What’s wrong with a little demagogy? Senator Hawley, after all, represents the people of Missouri. And Democrats have had a positive bacchanalia in every Supreme Court nomination process since at least what the judge himself called the “high-tech lynch” of Clarence Thomas. There’s certainly no reason to lie, to engage in actual slander, as Democratic senators did against Judge Brett Kavanaugh, but Republican senators should at least try, given the chance, to create the kind of spectacle that reflects the very nature of Democratic Politics Matters They are serious about stopping a bad candidate. It shouldn’t be hard to tell, as was the case at these hearings, whether most Republican members on the committee think Jackson is a bad candidate or not. Why was it all so boring?

The justices of the Supreme Court are the high priests of our civil religion, elected for life, the apparent custodians and tamers of the long arc of history. Nominations are a religious festival and the Democrats take it seriously and know how to celebrate it. They understand what’s at stake, because the court has won progressivism’s greatest victories in the last few decades. Conservatives may have the Federalist Society, but we also need local citizen shoes. Where are our costumed women, our activist agitators, our children screaming “shame”? At least act like you care what your constituents think, senators, instead of performing the Elder Statesman for an audience in the Acela Corridor. Jackson has denied having a legal philosophy by which to judge it and has suggested having a methodology instead. move public opinion. Arouse some emotions. They’ll say you slung mud even if you didn’t. You might as well enjoy yourself and actually try to hit the target.

Until the 17th Amendment, Article 1, Section 3 of the Constitution applied as written: “The United States Senate is composed of two senators from each state, elected by the legislature for six-year terms; and every senator has one vote.” But while populism republics started off from time to time, we changed that in 1913. At one point, to address a genuine failure to put theory into practice, the directly elected senators might have given the people more say in the federal government. But today, in practice, the 17th Amendment has made the Senate as dependent on campaign funds and thus as grossly partisan and committed to special interests as the House of Representatives.

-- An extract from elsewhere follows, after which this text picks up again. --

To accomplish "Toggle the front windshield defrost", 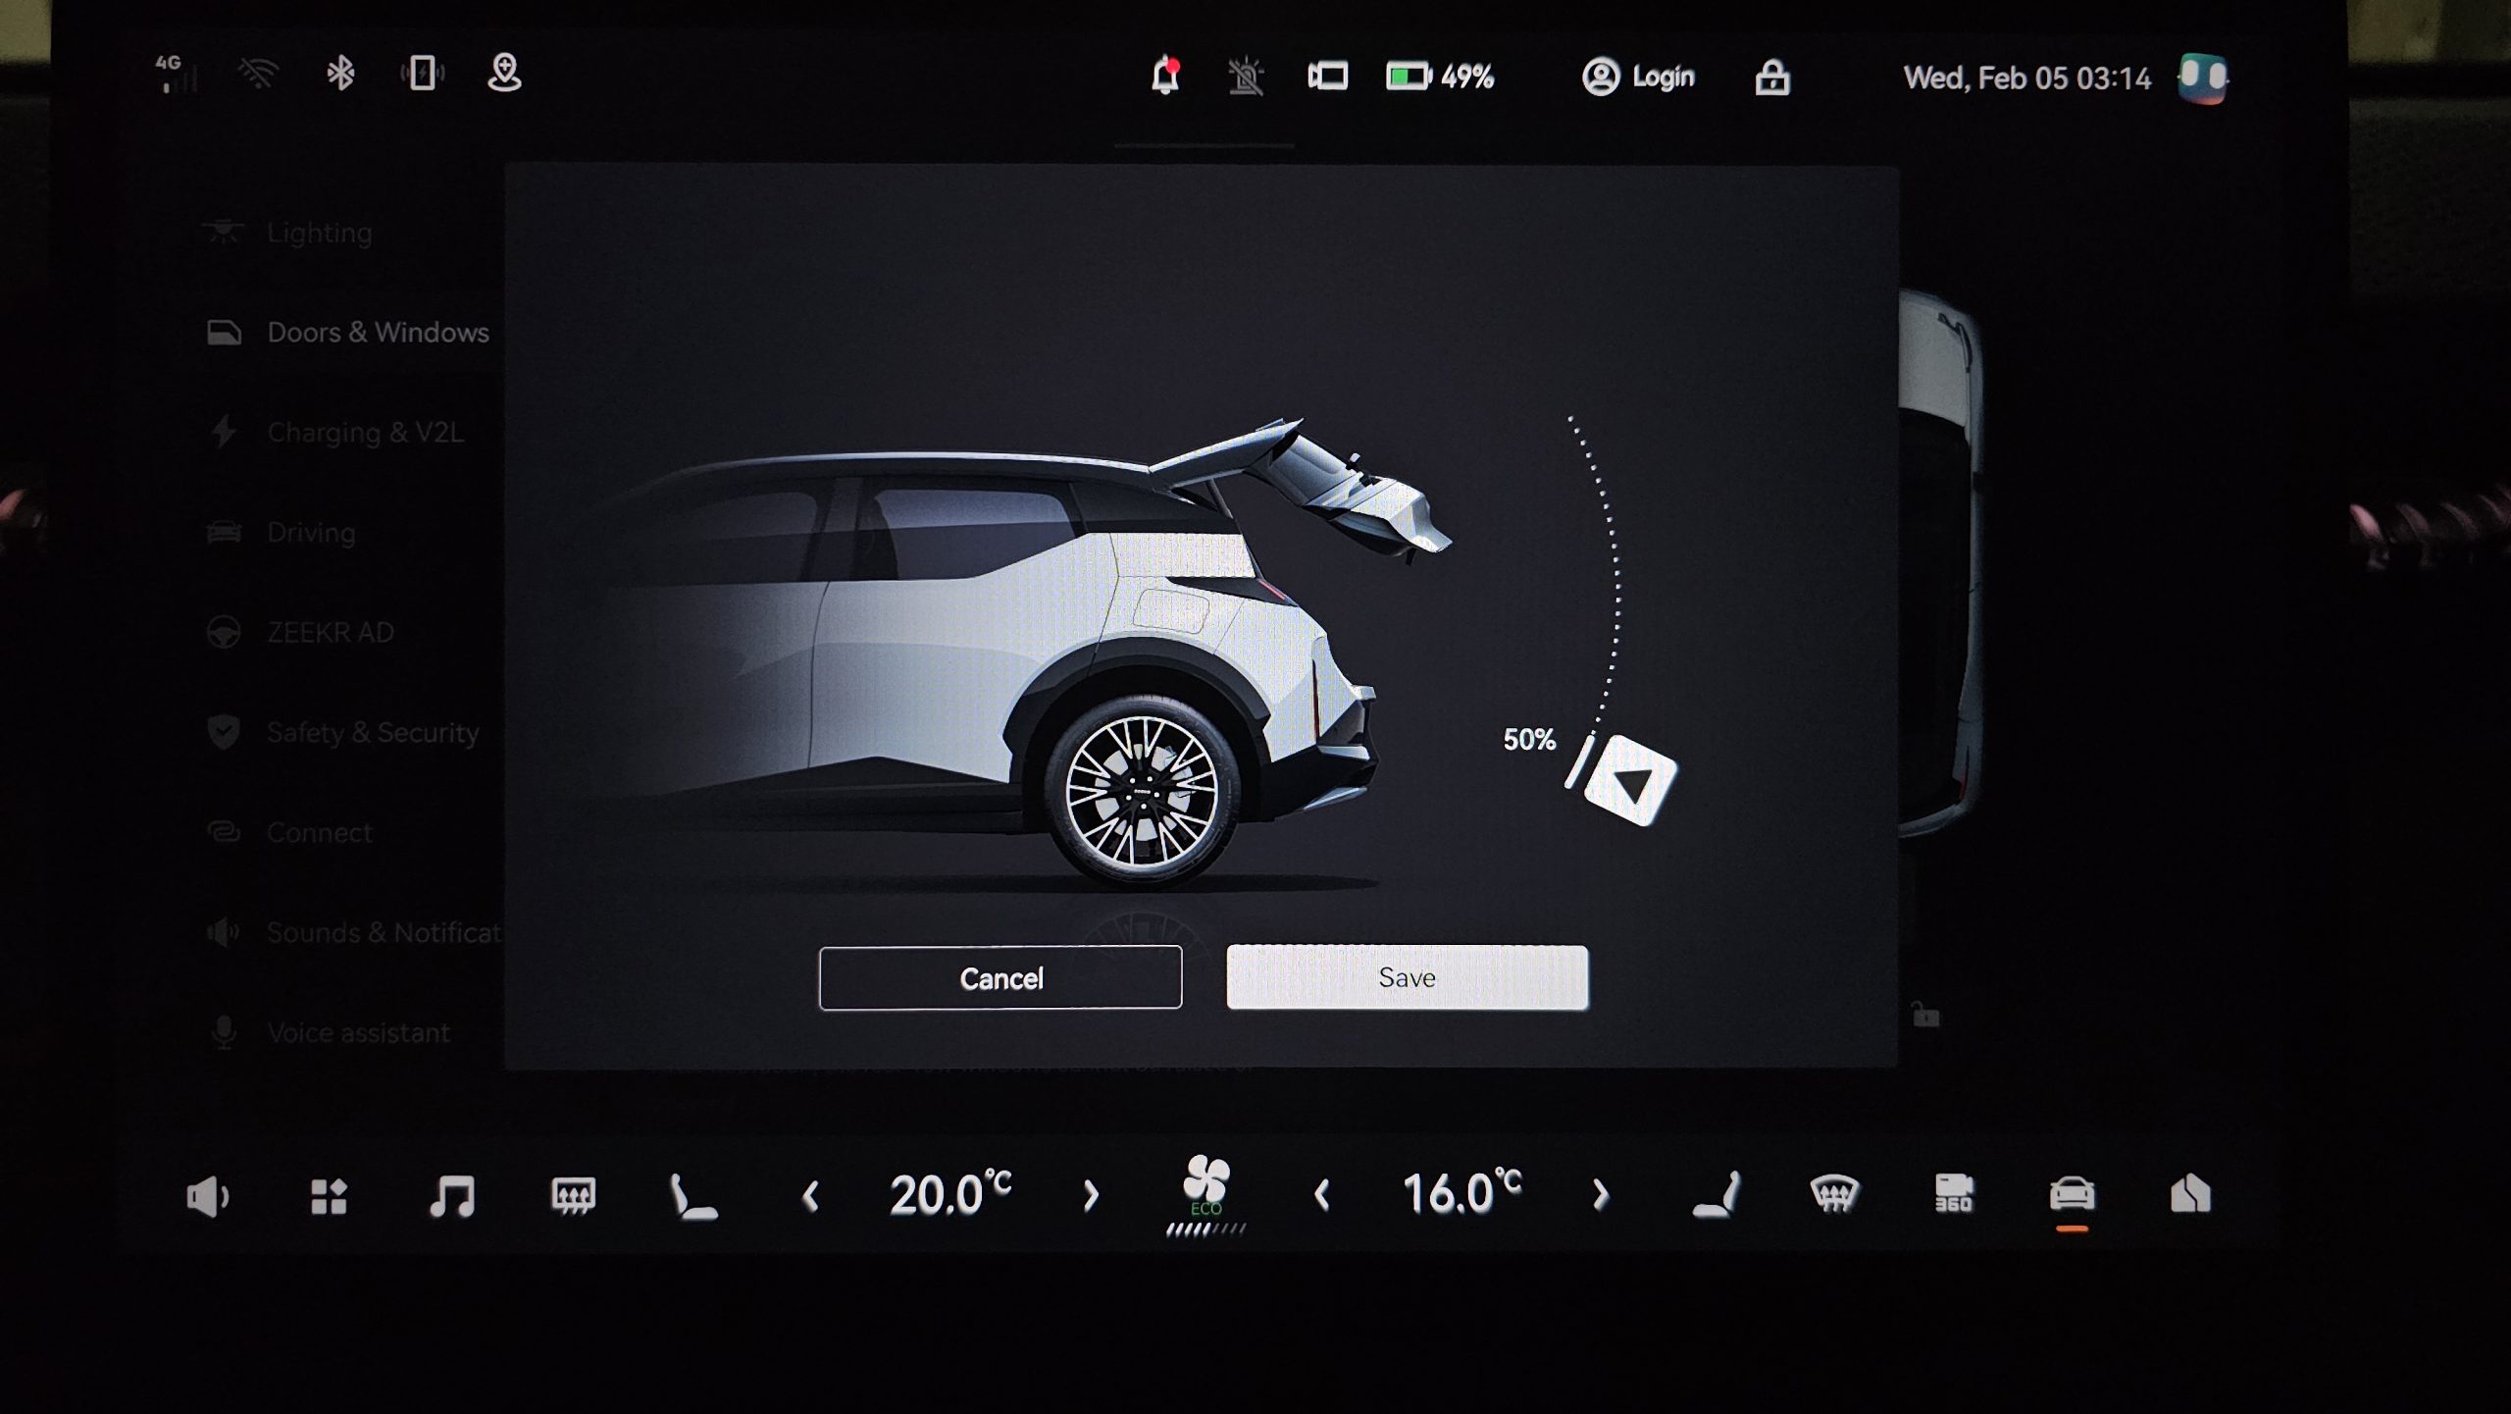I will click(x=1833, y=1193).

federalist 62 states that because of the Senate as originally conceived, “no law or resolution can now be passed without the consent first of a majority of the people and then of a majority of the states.” Just as the House of Representatives represented the people, the senators guaranteed the state governments’ ability to act in shaping federal policy. In addition, their six-year terms provided continuity for this policy; That is, they helped coordinate government policy over the long term, as bureaucrats in executive agencies do today—all while being truly representative, working on behalf of state governments and, through state electoral politics, on behalf of the people.

Either conservatives should recognize and accept that the US Senate is as much a circus as the House of Representatives, or they should repeal the 17th amendment. Under the direct popular election system introduced by this amendment, US senators and federal judges do not address each other in committee hearings as their peers, but rather as tribunes of the people, speaking to optimates. But if senators were again appointed by the state legislatures, the Senate would be a body representing state sovereignty and could be a truly aristocratic counterbalance to the bank nobility. Then nominees’ hearings could indeed be the kind of grand and celebratory occasions where demagoguery has no place, and senators could actually be senior statesmen rather than just playing the part for cameras.

For now, though, we can expect these judicial hearings, nominated after nominee, to continue to be an oddly chaotic mix of politics high and low, spreading far more heat than light while members of the American aristocracy are questioned and forced to speak out to put itself appealing to our contradictory populars.